本发明利用电击法将质粒导入根癌农杆菌中。农杆菌介导方法将三价基因表达载体转化单子叶模式植物水稻（Clough 1998，植物学杂志）和双子叶模式植物拟南芥，通过检测，获得了转基因植株具有潮霉素和草胺膦抗性，转基因植株组织能表达荧光蛋白。The invention utilizes electric shock method to introduce the plasmid into Agrobacterium tumefaciens. The trivalent gene expression vector was transformed into the monocotyledonous model plant rice (Clough 1998, Botany) and the dicotyledonous model plant Arabidopsis thaliana by Agrobacterium-mediated method, and the transgenic plants with hygromycin and glufosinate resistance were obtained by testing. Sex, transgenic plant tissue can express fluorescent protein.

附图说明Description of drawings

图1三价标记基因融合基因植物表达载体pHygfpbar构建图谱。Fig. 1 Construction map of trivalent marker gene fusion gene plant expression vector pHygfpbar.

图2转基因水稻愈伤组织的潮霉素抗性，水稻幼苗的草胺膦抗性及组织荧光检测。Fig. 2 Hygromycin resistance of transgenic rice callus, glufosinate resistance and tissue fluorescence detection of rice seedlings.

图3转基因拟南芥种子潮霉素抗性、幼苗的草胺膦抗性及组织荧光检测。Figure 3. Hygromycin resistance of transgenic Arabidopsis seeds, glufosinate resistance of seedlings and tissue fluorescence detection.
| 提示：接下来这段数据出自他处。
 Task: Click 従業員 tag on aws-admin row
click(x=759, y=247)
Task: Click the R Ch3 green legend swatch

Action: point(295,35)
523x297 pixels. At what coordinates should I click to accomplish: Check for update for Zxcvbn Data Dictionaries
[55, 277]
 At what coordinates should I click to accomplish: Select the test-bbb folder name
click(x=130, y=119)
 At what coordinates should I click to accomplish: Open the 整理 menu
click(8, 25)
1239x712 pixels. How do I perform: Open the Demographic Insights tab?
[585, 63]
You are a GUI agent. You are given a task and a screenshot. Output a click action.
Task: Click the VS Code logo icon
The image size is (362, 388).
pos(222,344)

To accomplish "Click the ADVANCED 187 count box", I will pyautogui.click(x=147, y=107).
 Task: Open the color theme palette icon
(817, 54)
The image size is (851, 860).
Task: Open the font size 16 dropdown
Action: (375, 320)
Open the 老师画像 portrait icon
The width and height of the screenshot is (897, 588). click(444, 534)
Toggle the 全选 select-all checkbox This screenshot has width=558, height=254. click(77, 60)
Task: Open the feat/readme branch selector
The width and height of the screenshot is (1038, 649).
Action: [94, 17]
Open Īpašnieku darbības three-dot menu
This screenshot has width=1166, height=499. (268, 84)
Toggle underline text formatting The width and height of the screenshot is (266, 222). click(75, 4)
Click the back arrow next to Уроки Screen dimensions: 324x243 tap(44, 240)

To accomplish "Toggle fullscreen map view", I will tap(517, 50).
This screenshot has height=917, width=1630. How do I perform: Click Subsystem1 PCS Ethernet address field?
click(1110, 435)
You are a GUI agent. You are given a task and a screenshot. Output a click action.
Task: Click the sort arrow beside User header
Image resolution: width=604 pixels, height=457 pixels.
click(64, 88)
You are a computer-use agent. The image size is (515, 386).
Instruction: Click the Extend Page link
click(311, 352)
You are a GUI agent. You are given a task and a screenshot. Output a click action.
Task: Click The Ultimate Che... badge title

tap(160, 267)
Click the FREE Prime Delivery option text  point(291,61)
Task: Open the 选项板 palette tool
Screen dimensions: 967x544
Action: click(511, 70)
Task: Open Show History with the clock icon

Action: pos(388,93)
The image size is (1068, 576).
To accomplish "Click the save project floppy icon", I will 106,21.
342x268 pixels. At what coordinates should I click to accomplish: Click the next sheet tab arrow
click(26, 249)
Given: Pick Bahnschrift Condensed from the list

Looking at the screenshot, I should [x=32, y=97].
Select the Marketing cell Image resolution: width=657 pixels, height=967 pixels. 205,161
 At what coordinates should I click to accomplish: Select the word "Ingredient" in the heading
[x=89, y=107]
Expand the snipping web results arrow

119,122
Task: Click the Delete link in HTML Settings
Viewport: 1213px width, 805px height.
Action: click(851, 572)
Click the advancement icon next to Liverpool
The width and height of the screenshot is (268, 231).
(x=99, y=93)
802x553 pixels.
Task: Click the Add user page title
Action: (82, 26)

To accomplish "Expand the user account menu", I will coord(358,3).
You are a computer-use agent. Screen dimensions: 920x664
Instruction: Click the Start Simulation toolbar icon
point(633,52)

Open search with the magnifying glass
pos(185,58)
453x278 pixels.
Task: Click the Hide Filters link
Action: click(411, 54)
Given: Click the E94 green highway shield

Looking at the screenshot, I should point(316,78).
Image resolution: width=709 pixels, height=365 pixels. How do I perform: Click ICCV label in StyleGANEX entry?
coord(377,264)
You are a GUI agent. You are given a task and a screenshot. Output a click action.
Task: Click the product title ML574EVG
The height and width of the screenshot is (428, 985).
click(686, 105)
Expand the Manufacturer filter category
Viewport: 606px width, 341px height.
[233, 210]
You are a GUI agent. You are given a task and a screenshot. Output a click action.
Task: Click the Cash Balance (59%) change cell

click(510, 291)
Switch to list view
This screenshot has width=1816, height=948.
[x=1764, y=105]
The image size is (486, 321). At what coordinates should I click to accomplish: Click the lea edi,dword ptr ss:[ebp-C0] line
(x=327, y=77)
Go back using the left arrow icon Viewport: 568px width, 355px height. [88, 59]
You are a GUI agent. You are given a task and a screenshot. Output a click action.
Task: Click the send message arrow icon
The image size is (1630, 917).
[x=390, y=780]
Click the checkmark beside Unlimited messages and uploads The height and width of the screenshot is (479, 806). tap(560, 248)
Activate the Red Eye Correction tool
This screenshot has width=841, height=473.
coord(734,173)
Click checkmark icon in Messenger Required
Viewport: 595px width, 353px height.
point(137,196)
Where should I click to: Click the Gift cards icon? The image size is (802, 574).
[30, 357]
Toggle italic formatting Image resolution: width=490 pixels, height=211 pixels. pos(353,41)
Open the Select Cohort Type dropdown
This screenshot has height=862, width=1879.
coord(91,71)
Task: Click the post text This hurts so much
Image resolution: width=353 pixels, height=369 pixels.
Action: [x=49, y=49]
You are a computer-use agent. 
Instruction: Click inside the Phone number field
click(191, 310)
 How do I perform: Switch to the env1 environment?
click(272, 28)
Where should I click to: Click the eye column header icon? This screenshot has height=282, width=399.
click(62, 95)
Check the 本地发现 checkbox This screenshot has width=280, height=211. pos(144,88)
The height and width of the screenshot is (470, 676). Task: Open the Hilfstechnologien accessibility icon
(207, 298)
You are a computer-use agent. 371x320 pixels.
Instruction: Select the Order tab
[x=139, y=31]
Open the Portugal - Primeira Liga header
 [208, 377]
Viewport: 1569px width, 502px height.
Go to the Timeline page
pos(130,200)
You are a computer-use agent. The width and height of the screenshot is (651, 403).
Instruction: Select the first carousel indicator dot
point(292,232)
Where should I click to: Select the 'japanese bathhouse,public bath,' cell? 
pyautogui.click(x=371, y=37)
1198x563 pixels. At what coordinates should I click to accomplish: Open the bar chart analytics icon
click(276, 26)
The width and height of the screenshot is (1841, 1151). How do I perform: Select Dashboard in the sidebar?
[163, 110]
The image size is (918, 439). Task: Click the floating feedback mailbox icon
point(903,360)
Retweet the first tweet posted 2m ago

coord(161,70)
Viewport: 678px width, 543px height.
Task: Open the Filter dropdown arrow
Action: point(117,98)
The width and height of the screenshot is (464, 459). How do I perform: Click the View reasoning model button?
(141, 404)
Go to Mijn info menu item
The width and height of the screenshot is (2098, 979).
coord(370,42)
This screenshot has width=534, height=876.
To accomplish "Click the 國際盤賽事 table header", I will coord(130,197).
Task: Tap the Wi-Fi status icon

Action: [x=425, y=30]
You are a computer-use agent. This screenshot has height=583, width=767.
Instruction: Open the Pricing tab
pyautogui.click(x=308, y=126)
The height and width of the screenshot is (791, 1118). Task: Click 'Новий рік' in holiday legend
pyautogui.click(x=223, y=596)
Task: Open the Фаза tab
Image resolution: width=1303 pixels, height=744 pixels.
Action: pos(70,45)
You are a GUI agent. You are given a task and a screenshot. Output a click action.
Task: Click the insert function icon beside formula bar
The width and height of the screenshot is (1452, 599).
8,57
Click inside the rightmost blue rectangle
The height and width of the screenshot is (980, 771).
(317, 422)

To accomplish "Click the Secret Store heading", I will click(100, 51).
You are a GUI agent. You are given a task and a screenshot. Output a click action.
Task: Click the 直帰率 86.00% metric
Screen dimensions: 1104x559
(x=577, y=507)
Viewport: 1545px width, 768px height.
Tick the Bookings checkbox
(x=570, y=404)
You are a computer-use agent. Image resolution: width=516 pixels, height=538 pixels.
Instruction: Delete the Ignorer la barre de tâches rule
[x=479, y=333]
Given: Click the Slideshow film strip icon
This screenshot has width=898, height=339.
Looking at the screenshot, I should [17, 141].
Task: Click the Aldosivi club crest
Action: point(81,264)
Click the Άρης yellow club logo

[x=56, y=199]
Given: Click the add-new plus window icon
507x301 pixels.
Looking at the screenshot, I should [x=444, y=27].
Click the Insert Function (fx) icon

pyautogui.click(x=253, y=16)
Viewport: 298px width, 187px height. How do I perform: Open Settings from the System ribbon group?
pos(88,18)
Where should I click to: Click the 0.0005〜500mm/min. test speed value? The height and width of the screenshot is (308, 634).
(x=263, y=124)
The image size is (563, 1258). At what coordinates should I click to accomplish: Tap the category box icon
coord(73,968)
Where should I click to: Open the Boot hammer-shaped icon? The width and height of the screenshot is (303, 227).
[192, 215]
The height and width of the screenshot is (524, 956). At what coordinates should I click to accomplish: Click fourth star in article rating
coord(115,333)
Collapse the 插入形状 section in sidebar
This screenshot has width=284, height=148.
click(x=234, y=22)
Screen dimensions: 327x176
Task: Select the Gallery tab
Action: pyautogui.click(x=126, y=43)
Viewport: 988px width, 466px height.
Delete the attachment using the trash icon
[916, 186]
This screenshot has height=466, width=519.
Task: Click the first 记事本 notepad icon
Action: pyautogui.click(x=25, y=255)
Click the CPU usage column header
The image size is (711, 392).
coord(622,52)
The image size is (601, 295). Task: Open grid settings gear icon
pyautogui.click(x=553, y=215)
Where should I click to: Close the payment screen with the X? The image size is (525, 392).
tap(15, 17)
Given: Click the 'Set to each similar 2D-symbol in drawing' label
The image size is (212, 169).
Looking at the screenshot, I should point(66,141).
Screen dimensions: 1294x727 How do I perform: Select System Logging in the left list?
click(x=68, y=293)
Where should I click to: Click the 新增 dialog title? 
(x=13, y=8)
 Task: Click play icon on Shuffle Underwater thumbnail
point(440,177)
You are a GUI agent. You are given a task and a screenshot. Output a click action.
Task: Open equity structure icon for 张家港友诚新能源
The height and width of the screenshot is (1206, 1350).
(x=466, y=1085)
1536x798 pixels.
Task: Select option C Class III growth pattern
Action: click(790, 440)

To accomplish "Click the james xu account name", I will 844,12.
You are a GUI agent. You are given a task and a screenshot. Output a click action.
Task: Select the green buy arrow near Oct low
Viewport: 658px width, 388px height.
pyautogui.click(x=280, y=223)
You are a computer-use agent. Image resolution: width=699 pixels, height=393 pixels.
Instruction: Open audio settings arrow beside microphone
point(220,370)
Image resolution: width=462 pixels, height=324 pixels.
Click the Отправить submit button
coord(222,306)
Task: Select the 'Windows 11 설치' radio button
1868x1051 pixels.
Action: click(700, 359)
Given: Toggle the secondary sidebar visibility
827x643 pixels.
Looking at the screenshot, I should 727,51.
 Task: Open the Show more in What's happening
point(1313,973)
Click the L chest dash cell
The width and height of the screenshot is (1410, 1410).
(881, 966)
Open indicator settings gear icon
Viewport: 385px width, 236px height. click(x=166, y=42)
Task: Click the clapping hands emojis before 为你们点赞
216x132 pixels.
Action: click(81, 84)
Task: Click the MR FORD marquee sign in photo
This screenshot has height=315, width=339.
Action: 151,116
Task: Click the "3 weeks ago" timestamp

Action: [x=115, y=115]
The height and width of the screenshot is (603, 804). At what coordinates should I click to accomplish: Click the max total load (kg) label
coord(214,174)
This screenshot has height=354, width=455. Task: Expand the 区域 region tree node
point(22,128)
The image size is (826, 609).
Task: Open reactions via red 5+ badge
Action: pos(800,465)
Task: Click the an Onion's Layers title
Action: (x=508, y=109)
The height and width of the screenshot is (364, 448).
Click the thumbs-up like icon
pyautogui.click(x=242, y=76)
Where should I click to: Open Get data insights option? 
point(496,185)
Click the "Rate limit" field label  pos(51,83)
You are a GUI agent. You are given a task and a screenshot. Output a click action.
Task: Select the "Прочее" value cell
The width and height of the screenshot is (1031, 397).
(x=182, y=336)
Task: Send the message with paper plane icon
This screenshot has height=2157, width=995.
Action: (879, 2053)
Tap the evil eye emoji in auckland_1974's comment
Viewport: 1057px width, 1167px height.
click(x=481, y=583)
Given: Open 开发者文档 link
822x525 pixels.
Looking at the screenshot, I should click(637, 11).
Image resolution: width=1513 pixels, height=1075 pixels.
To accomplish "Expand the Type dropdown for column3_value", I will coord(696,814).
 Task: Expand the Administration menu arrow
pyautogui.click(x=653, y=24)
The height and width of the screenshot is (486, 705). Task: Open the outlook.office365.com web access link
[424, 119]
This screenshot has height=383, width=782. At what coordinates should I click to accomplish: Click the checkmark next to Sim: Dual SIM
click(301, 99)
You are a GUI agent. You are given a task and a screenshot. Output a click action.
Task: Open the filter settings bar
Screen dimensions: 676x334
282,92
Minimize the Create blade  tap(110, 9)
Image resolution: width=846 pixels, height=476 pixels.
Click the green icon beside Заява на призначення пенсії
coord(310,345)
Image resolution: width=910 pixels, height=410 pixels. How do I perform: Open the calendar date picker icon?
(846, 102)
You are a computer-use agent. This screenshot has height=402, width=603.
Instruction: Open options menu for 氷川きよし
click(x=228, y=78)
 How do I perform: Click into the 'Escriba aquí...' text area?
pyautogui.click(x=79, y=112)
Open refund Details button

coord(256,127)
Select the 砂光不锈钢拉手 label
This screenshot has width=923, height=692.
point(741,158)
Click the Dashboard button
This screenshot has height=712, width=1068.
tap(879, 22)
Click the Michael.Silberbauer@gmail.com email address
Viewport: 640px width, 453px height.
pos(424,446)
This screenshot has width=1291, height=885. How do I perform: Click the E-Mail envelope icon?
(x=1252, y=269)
本发明有益效果Beneficial effects of the present invention

该标记基因转化植物后，具有多重抗性，可以通过愈伤组织、苗期和成熟植株的检测，有利于加快转基因材料的纯合，同时该载体可以用于多基因表达载体构建。After the plant is transformed by the marker gene, it has multiple resistances, and can be detected by callus, seedling stage and mature plants, which is beneficial to speed up the homozygosity of the transgenic material, and the vector can be used for the construction of a multi-gene expression vector.

具体实施方式Detailed ways

实施例1：标记基因Hygfpbar构建Example 1: Construction of marker gene Hygfpbar

利用重叠延伸PCR串联潮霉素抗性基因（HPT）、绿色荧光蛋白基因EGFP和草胺膦抗性基因Bar。设计的引物为：HPTZ1：5’-CCGCTCGAGATG AAAAAGCCTGAACTCACCG-3’（SEQ ID NO.3所示）；HPTF1:5’-ACATCAC CAGCAAGCTTAAGAAGATCGAAATTCAACAGCTATTTCTTTGCCCTCGG ACG-3’(SEQ ID NO.4所示)；GFPZ：5’-CTTAAGCTTGCTGGTGATGTTGA ATCCAACCCAGGTCCAATGGTGAGCAAGGGCGAGGAG-3’(SEQ ID NO.5所示)；GFPF：5’-ACATCACCAGCAAGCTTAAGAAGATCGAAATTCAACAGTCAGATCTCGGTGACGGGCAG-3’(SEQ ID NO.6所示)；BarZ：5’-CTTAA GCTTGCTGGTGATGTTGAATCCAACCCAGGTCCAATGAGCCCAGAACG ACGCCCG-3’(SEQ ID NO.7所示)；BarF：5’-CCGCTCGAGTCAGATCTCGG TGACGGGCAG-3’(SEQ ID NO.8所示)。The hygromycin resistance gene (HPT), the green fluorescent protein gene EGFP and the glufosinate resistance gene Bar were concatenated by overlap extension PCR. The designed primers are: HPTZ1: 5'-CCGCTCGAGATG AAAAAGCCTGAACTCACCG-3' (shown in SEQ ID NO. 3); HPTF1: 5'-ACATCAC CAGCAAGCTTAAGAAGATCGAAATTCAACAGCTATTTCTTTGCCCTCGG ACG-3' (shown in SEQ ID NO. 4); GFPZ: 5' - CTTAAGCTTGCTGGTGATGTTGA ATCCAACCCAGGTCCAATGGTGAGCAAGGGCGAGGAG-3' (shown in SEQ ID NO. 5); GFPF: 5'-ACATCACCAGCAAGCTTAAGAAGATCGAAATTCAACAGTCAGATCTCGGTGACGGGCAG-3' (shown in SEQ ID NO. 6); BarZ: 5'-CTTAA GCTTGCTGGTGATGTTGAATCCAACCCAGGTCCAATGA IDGCCCAGAACG 7); BarF: 5'-CCGCTCGAGTCAGATCTCGG TGACGGGCAG-3' (SEQ ID NO. 8).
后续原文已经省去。